Wszyscy, którzy odwiedzili dziś w miejskiej hali "Giełdę młodych mam” zgodnie mówili, że takie przedsięwzięcia powinny być organizowane w mieście częściej. Na giełdzie można było oddać lub sprzedać za symboliczną złotówkę artykuły dla dzieci, m.in.: ubranka, zabawki i nosidełka. Chętnych nie brakowało.

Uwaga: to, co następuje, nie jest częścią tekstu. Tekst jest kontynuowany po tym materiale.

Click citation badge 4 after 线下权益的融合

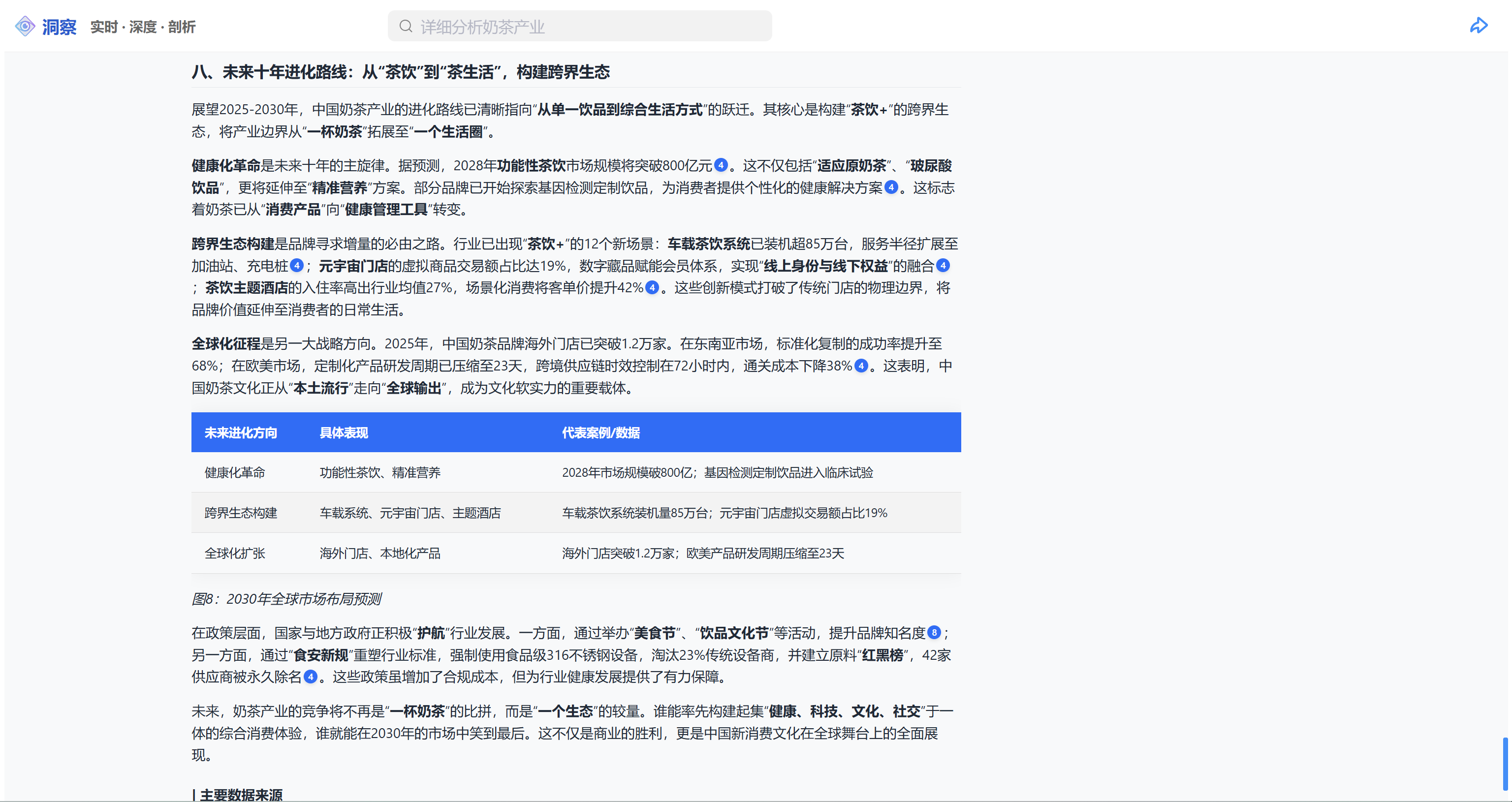[x=943, y=266]
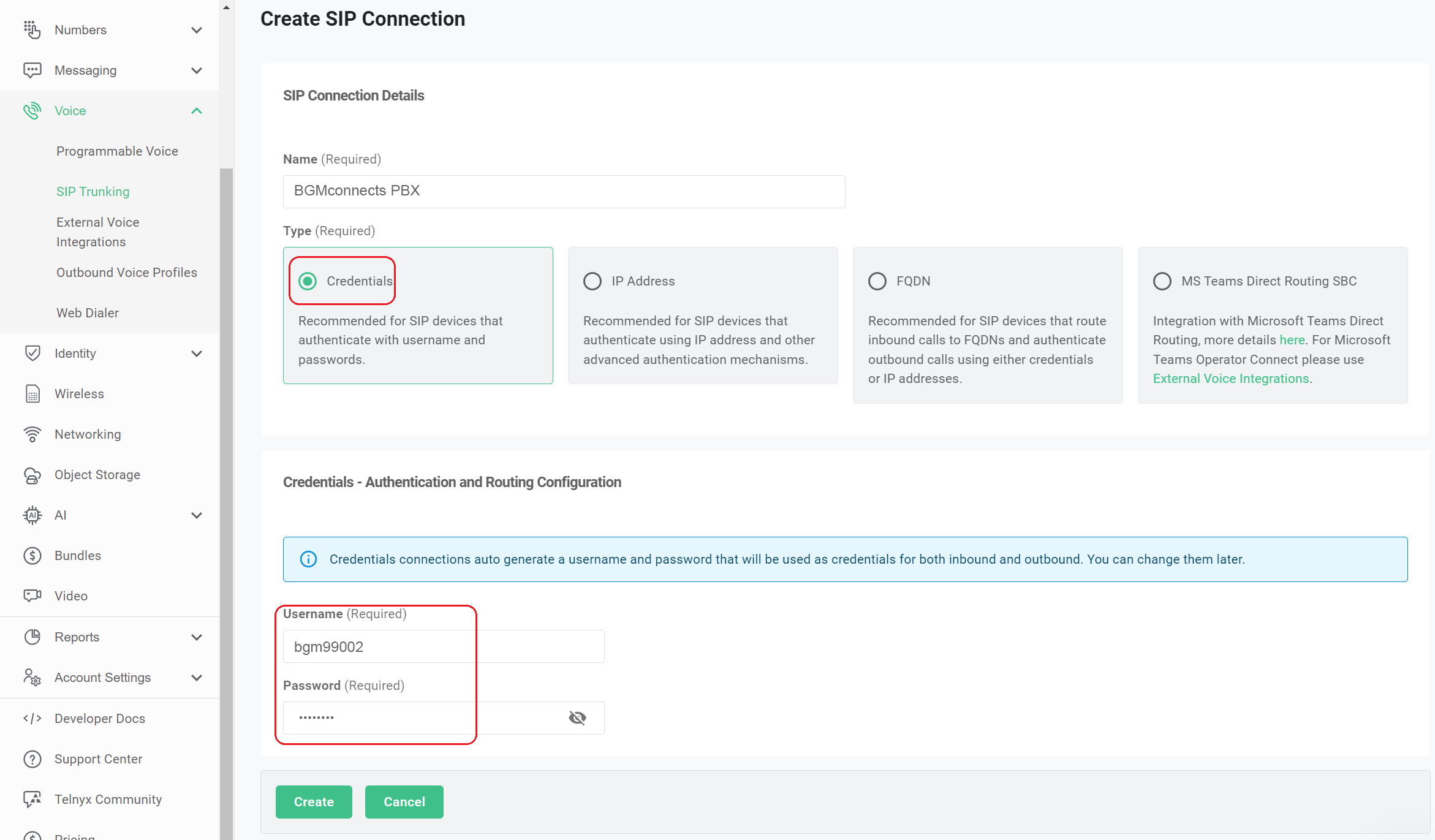Click the Wireless SIM card icon
Image resolution: width=1435 pixels, height=840 pixels.
(x=32, y=394)

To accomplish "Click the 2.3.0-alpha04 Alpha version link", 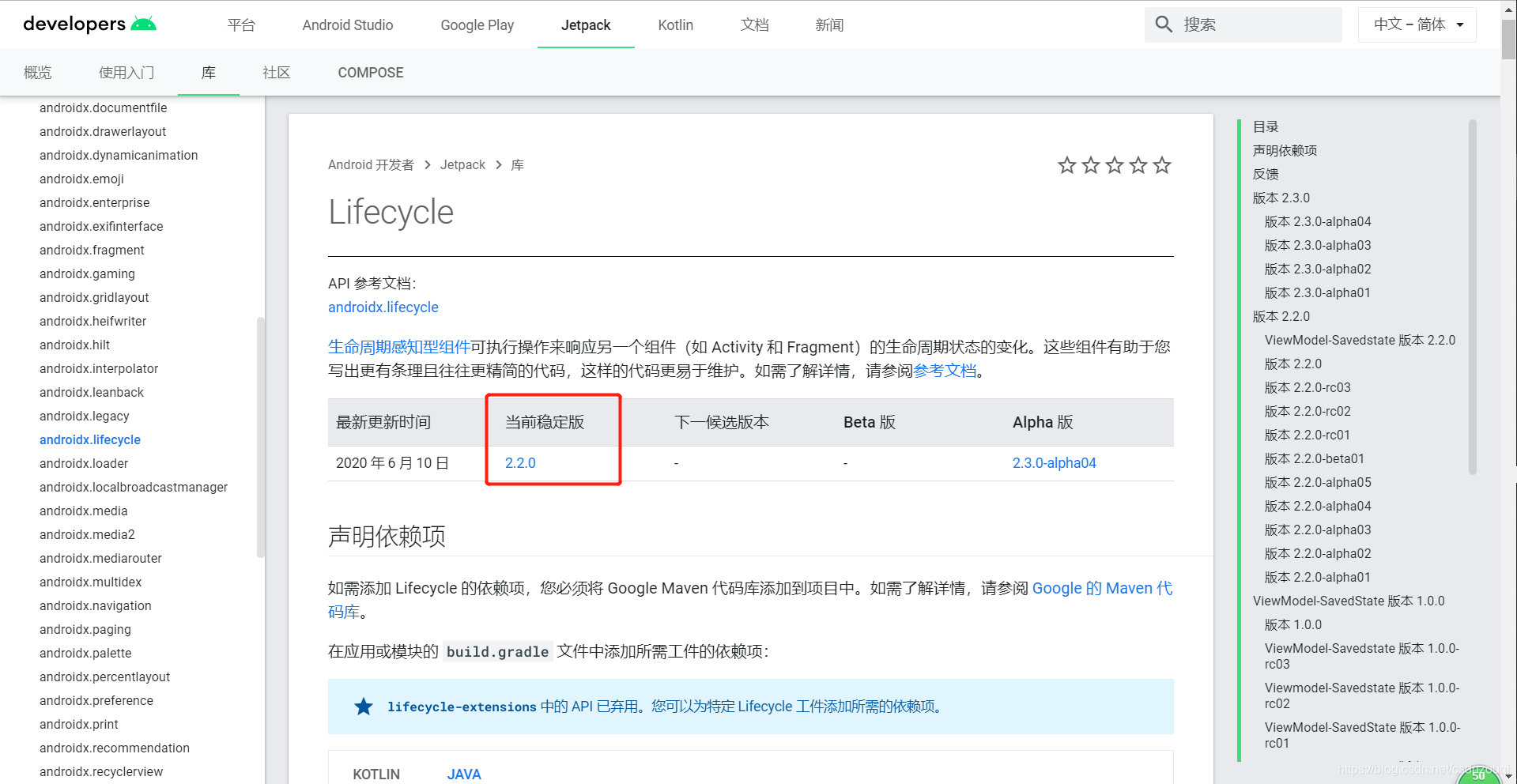I will coord(1055,462).
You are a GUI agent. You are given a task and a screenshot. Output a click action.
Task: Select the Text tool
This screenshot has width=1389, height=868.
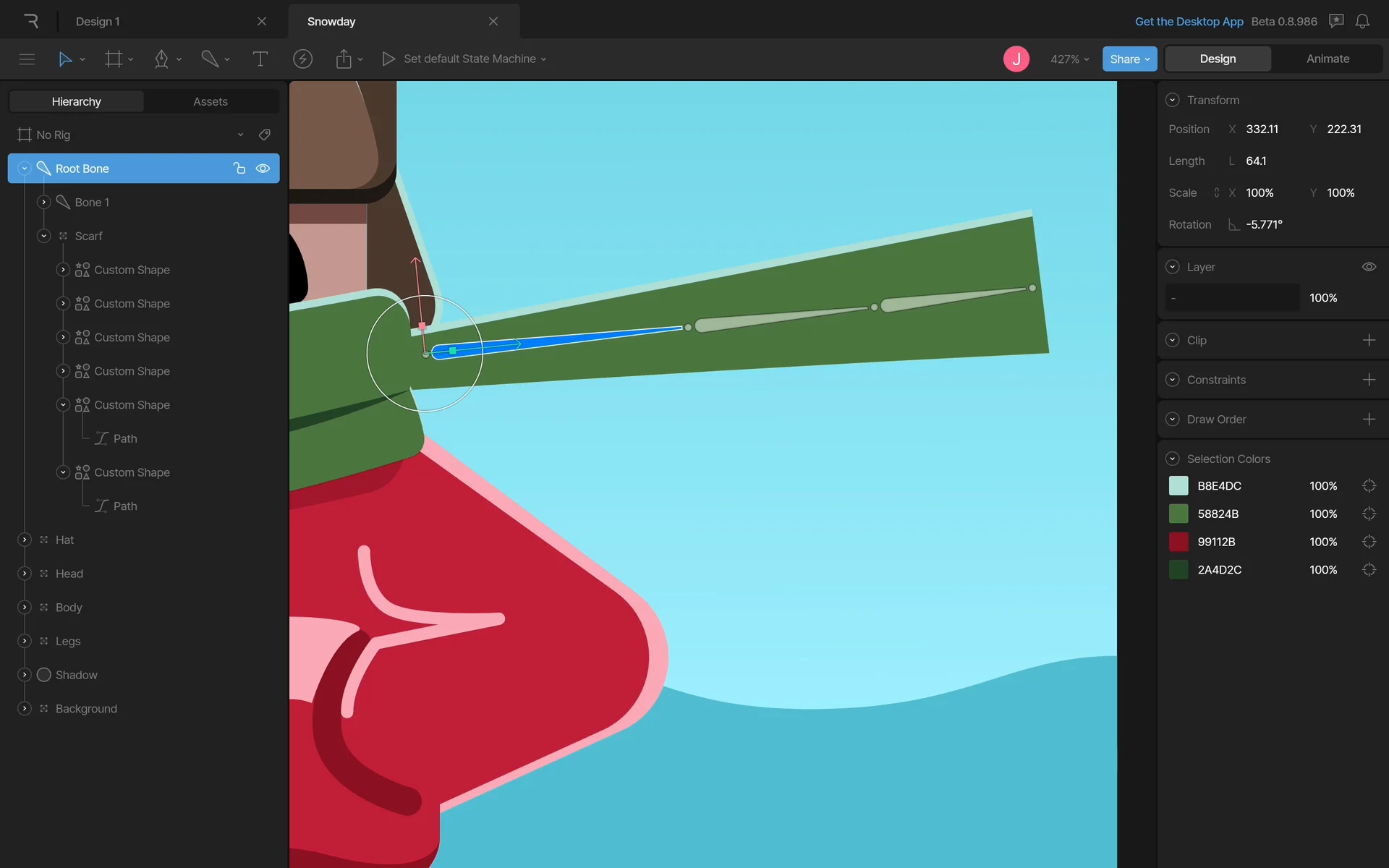click(x=260, y=59)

Agnieszka Adamczyk, mama 10-miesięcznej Basi przyszła na giełdę, aby oddać rzeczy, z których córka już wyrosła. – Nie miałam komu oddać tych ubranek i leżały tylko na strychu. Kiedy dowiedziałam się o giełdzie postanowiłam je tu przynieść. Może komuś się przydadzą.
– Coś takiego powinno być organizowane cyklicznie, np. raz w miesiącu. Na pewno byliby chętni – mówi Marysia Kamińska, mama dwóch synów.
Paweł Popko przyjechał na giełdę aż z Włodawy. – Przeczytałem w gazecie, ze coś takiego będzie, to zabrałem żonę i przyjechaliśmy – mówi. – Powoli kompletujemy wyprawkę, choć syn Maksymilian dopiero "w drodze”.
Marcin Krystynek kupił za symboliczną kwotę kożuszek dla 9-miesięcznej córki Mai. Oglądał też sukieneczki. – To na wesele – mówi. – Oczywiście jeszcze nie córki. Będzie na nim jako gość.
Zarówno ci, którzy przynieśli rzeczy do oddania, jak i ci, którzy przyszli znaleźć tu coś dla swoich pociech, chwalili pomysł organizacji giełdy. Dopytywali też, czy będzie organizowana cześciej.
Przypomnijmy, że przedsięwzięcie zorganizowało Stowarzyszenie Kobiet Aktywnych "Razem na Kresach”.